#### Reading text:
****************
On Sun, 28 Jun 1998, Merlin wrote:

Thank you for your rebuttal against the disparaging comments made about
the Sir Arthur C. Clarke aritcle. I thought it was wonderful of you to
post that as it gave the list a new direction, away from educational
(which is okay but...)
and back on to physics, which is what this list is about. I couldn't
believe
someone would make such comments about the article, though, being the
internet I shouldn't be surprised.

Thanks!

It's not the internet that's the problem. The real problem is with
"science zenophobia". Identical negative sentiments have been expressed
against Cold Fusion in major science publications in the past. Cold
Fusion is not being researched, but NOT because it doesn't work. The real
reason is demonstrated by the hostile response.

It is one thing if an effect is researched and found not to exist. But it
is quite different if the majority of scientists have a nasty emotional
reaction (in my experience they do.) Then there is no question that the
whole topic is a taboo realm of physics. If a science journal dares to
publish a positive "cold fusion" paper, it will receive thousands of
hostile letters, therefor we see no research papers in the mainstream
press. It doesn't matter if the effects are real or not. It doesn't
matter if an an Arthur C. Clarke (or even an Einstein or a Feynman) tries
to set the record straight about a subject which has become "taboo", any
attempts to do so will simply turn their supporters against them. Look at
Brian Josephson and his support of parapsychology, or Linus Pauling and
his Vitamin-C, both of them damaged their reputations by supporting some
highly "taboo" areas of science, regardless of their Nobelist status.

Check this one out, it speaks to many similar issues:

LETTER TO A DISSIDENT SCIENTIST
http://helix.ucsd.edu/~bssimon/dissent1/documents/Martin.letter.html

I suspect that hostile reactions would be much less common if physics
students took classes in science history or in the sociology of science.
****************
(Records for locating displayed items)
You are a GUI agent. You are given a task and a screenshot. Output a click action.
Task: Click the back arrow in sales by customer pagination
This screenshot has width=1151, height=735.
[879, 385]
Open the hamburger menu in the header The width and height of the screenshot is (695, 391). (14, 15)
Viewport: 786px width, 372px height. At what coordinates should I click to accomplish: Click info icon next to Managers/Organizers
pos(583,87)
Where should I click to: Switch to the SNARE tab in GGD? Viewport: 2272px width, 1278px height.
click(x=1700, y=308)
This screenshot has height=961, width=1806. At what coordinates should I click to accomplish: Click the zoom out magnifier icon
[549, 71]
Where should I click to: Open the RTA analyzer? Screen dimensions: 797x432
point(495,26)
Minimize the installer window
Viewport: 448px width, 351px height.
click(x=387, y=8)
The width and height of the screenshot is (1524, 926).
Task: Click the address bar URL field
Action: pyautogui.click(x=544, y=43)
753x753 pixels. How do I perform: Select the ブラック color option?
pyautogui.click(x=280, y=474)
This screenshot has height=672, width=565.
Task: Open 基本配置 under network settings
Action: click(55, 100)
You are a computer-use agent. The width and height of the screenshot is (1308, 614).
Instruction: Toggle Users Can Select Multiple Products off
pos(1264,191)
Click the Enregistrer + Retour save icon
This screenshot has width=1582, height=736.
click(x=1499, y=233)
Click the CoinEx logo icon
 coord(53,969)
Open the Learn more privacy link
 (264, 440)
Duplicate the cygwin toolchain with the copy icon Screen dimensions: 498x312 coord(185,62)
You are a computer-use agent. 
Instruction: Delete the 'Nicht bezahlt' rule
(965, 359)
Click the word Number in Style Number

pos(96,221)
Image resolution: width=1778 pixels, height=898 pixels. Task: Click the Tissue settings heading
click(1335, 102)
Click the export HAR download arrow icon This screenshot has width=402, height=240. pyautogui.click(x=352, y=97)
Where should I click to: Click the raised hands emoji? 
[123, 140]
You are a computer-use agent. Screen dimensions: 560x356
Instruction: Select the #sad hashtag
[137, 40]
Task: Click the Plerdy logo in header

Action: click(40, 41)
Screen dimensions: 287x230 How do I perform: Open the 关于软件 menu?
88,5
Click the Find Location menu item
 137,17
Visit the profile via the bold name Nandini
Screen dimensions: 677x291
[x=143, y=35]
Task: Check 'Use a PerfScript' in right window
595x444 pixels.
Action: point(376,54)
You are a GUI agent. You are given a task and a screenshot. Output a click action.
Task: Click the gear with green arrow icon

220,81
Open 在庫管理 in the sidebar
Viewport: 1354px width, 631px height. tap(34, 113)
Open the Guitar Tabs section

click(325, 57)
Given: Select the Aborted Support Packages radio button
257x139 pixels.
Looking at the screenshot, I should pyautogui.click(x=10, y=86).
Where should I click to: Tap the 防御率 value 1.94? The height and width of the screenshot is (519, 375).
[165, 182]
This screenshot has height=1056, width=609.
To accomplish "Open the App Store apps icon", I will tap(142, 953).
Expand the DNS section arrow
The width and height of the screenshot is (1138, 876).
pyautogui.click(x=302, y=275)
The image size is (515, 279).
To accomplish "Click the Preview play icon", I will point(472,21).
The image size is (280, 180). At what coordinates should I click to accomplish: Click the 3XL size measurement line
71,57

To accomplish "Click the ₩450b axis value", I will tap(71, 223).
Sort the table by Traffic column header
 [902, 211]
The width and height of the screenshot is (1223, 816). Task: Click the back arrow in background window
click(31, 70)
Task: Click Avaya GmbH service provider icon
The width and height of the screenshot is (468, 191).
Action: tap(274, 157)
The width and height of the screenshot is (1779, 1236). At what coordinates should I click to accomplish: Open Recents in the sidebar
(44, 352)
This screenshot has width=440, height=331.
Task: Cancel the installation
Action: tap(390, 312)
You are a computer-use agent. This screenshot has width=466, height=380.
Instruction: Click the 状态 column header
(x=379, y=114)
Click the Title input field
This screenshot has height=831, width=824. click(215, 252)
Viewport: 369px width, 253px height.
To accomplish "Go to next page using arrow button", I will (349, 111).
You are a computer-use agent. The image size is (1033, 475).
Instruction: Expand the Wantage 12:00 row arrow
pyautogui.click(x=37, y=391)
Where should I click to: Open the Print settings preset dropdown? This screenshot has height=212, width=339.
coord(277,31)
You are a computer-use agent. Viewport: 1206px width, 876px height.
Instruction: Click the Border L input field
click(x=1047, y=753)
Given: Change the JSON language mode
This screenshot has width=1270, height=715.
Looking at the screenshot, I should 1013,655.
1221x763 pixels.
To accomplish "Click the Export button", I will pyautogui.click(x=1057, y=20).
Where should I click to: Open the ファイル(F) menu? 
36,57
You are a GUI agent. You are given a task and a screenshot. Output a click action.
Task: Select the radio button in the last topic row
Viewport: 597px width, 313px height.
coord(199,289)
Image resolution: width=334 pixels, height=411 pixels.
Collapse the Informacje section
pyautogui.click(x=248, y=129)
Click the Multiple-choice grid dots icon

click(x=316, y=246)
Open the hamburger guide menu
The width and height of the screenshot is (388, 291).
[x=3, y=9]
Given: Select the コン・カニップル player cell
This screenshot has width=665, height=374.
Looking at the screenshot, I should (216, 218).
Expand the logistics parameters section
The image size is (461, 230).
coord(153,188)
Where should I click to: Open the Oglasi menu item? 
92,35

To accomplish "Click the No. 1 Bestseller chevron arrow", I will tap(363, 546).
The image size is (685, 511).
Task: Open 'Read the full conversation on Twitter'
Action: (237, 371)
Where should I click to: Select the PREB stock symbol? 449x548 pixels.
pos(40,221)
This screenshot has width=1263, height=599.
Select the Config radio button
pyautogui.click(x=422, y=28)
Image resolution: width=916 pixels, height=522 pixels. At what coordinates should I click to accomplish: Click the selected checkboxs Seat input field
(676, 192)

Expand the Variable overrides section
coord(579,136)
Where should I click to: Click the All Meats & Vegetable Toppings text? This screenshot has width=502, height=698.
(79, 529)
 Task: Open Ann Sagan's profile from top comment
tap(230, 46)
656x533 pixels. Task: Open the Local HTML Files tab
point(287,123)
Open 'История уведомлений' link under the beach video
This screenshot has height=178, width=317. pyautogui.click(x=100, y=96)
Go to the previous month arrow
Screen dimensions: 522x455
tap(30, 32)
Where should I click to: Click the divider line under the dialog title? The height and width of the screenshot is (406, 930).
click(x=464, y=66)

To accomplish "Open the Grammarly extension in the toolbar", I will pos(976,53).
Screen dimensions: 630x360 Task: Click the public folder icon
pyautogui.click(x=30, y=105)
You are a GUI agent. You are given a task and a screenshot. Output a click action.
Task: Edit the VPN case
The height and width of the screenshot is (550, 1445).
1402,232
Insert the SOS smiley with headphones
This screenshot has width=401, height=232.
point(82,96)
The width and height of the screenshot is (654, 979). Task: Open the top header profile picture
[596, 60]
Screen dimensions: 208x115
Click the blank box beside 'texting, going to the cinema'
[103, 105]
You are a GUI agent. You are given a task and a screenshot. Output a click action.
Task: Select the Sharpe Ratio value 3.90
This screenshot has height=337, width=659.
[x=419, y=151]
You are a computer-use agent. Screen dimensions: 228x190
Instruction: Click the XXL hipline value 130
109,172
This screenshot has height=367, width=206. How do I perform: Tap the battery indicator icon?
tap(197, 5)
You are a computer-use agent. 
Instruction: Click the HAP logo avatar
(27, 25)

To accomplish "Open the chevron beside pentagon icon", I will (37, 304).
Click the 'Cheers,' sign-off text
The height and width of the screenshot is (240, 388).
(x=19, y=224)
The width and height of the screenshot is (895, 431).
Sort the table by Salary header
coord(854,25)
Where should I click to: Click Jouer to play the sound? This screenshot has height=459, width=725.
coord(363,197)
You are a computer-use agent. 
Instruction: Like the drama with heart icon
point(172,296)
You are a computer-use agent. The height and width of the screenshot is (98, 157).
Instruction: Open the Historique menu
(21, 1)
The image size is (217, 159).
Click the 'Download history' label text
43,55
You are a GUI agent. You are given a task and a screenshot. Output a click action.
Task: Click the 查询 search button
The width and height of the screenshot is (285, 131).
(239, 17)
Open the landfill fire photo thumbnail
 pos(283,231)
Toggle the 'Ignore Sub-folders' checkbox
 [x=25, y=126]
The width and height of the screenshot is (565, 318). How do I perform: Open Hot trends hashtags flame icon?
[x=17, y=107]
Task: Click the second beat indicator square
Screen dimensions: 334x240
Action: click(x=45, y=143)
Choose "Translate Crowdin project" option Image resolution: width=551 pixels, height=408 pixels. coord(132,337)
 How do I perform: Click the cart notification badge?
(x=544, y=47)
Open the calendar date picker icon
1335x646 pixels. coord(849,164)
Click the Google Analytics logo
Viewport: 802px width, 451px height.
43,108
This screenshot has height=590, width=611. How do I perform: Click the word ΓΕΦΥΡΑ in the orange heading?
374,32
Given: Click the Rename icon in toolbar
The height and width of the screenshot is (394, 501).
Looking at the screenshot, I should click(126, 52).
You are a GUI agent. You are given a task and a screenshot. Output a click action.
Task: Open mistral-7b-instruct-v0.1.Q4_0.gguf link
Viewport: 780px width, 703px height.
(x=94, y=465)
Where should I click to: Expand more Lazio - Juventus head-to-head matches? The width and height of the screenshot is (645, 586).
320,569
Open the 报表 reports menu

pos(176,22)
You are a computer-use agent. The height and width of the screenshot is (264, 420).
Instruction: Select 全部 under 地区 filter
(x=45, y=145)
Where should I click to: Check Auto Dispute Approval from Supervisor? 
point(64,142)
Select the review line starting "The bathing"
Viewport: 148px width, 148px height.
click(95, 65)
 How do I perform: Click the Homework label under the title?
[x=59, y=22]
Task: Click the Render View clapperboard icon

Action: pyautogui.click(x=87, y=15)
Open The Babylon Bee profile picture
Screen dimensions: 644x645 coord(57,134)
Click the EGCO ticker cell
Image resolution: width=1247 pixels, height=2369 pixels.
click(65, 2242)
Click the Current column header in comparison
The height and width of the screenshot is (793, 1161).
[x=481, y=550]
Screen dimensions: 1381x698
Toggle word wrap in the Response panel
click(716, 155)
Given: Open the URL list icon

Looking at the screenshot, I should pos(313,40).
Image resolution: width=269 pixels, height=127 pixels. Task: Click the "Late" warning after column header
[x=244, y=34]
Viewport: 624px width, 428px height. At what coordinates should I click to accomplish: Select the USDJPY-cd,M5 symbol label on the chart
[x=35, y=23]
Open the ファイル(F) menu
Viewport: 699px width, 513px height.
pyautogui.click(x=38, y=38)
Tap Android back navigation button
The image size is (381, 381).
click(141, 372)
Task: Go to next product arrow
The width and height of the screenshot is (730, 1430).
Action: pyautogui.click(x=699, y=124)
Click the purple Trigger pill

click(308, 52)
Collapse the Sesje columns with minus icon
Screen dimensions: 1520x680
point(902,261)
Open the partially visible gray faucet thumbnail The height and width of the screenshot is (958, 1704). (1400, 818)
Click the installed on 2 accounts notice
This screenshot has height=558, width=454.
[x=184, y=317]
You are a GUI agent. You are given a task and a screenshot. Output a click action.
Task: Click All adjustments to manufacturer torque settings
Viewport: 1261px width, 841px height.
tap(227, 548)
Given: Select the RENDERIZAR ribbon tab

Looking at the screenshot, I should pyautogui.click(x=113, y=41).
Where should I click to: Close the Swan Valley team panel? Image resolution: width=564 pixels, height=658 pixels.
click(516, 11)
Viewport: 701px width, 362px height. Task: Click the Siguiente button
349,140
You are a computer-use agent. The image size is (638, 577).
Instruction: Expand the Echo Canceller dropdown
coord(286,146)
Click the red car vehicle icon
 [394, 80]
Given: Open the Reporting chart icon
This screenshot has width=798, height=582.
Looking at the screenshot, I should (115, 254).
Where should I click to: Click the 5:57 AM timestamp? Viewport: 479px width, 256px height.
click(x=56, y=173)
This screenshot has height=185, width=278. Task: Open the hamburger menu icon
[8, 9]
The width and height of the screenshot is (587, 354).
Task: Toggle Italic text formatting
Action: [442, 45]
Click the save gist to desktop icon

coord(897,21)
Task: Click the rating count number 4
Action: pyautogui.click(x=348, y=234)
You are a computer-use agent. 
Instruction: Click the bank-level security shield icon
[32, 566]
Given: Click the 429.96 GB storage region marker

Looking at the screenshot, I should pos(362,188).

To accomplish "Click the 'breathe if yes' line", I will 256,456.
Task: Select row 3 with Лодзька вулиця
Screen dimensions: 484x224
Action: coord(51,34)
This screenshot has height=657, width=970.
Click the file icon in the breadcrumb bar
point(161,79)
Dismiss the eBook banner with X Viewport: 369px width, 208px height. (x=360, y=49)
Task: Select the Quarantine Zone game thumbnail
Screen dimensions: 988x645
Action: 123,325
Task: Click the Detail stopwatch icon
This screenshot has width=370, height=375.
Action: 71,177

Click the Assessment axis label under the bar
****************
#### Goals:
(a) In the message about cold fusion, reproduce the stretch from "Check this one" through "sociology of science." word for word.
(b) According to the message about cold fusion, what would make hostile reactions much less common?

#### Answers to the exercises:
(a)
Check this one out, it speaks to many similar issues:

LETTER TO A DISSIDENT SCIENTIST
http://helix.ucsd.edu/~bssimon/dissent1/documents/Martin.letter.html

I suspect that hostile reactions would be much less common if physics
students took classes in science history or in the sociology of science.

(b) Physics students taking classes in science history or in the sociology of science.